TEXT:
Re: [HACKERS] Prepared statements and generic plans

'br...@momjian.us' Fri, 10 Jun 2016 16:47:20 -0700

On Tue, Jun  7, 2016 at 06:52:15AM +0000, Albe Laurenz wrote:
> Bruce Momjian wrote:
> >> !    distinct column values, a generic plan assumes a column equality
> >> !    comparison will match 33% of processed rows.  Column statistics
> >>
> >> ... assumes *that* a column equality comparison will match 33% of *the* 
> >> processed rows.
> > 
> > Uh, that seems overly wordy.  I think the rule is that if the sentence
> > makes sense without the words, you should not use them, but it is
> > clearly a judgement call in this case.  Do you agree?
> 
> My gut feeling is that at least the "the" should be retained, but mine
> are the guts of a German speaker.

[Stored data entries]
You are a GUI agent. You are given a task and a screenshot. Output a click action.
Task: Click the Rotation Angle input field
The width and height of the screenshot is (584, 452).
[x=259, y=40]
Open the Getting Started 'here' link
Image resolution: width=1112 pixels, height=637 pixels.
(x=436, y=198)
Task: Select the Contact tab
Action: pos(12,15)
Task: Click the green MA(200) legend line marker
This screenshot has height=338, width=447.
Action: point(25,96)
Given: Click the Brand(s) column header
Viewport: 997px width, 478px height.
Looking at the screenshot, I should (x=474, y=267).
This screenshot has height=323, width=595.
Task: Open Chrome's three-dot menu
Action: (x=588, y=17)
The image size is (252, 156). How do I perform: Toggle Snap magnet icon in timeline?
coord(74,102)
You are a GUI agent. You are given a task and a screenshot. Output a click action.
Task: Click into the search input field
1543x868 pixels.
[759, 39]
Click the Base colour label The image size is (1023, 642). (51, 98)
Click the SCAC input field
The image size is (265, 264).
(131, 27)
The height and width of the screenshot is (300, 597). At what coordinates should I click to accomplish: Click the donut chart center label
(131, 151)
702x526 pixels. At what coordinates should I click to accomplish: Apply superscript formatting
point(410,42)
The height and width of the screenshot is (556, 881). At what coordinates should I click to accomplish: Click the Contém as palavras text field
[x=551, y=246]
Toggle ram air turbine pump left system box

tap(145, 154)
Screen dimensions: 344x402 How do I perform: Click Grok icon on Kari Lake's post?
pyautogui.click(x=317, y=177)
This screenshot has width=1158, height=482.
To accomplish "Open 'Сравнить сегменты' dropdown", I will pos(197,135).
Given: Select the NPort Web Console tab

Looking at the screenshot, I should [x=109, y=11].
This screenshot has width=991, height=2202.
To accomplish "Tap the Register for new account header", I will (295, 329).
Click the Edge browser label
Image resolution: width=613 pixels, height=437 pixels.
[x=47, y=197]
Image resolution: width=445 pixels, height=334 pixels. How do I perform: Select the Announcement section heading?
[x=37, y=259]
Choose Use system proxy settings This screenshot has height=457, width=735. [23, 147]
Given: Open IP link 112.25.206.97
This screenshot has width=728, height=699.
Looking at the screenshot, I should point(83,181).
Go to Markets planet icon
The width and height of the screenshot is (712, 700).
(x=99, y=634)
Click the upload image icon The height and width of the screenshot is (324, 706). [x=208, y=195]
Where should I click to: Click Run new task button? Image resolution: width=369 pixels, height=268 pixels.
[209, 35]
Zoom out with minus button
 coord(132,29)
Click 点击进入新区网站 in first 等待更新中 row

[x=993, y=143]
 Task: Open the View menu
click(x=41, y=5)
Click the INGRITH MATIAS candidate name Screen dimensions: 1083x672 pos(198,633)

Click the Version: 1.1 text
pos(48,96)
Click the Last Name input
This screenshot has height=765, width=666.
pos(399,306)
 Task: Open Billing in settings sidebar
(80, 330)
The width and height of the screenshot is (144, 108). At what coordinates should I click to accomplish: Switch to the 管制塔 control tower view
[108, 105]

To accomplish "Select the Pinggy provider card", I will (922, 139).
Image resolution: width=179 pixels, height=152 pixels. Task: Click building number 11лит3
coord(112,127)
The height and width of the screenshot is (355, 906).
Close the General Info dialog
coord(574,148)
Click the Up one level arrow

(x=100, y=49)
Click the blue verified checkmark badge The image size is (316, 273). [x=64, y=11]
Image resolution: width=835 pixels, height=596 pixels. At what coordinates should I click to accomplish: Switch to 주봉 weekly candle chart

GIVEN PROBLEM 1:
Transcribe a passage from the mailing-list message above, beginning at the words "On Tue, Jun" and stopping after "Do you agree?".
GIVEN PROBLEM 2:
Answer these questions using the mailing-list message above:
(a) According to the quoted documentation wording, what share of processed rows does a generic plan assume a column equality comparison will match?
(b) On what date did Albe Laurenz write the quoted reply?
(c) Which word does Albe Laurenz feel should at least be retained?
GIVEN PROBLEM 3:
List every distinct first-person singular pronoun form that appears in the mailing-list message above.

RESULT 1:
On Tue, Jun  7, 2016 at 06:52:15AM +0000, Albe Laurenz wrote:
> Bruce Momjian wrote:
> >> !    distinct column values, a generic plan assumes a column equality
> >> !    comparison will match 33% of processed rows.  Column statistics
> >>
> >> ... assumes *that* a column equality comparison will match 33% of *the* 
> >> processed rows.
> > 
> > Uh, that seems overly wordy.  I think the rule is that if the sentence
> > makes sense without the words, you should not use them, but it is
> > clearly a judgement call in this case.  Do you agree?

RESULT 2:
(a) 33%
(b) Tuesday, June 7, 2016
(c) "the"

RESULT 3:
I
My
mine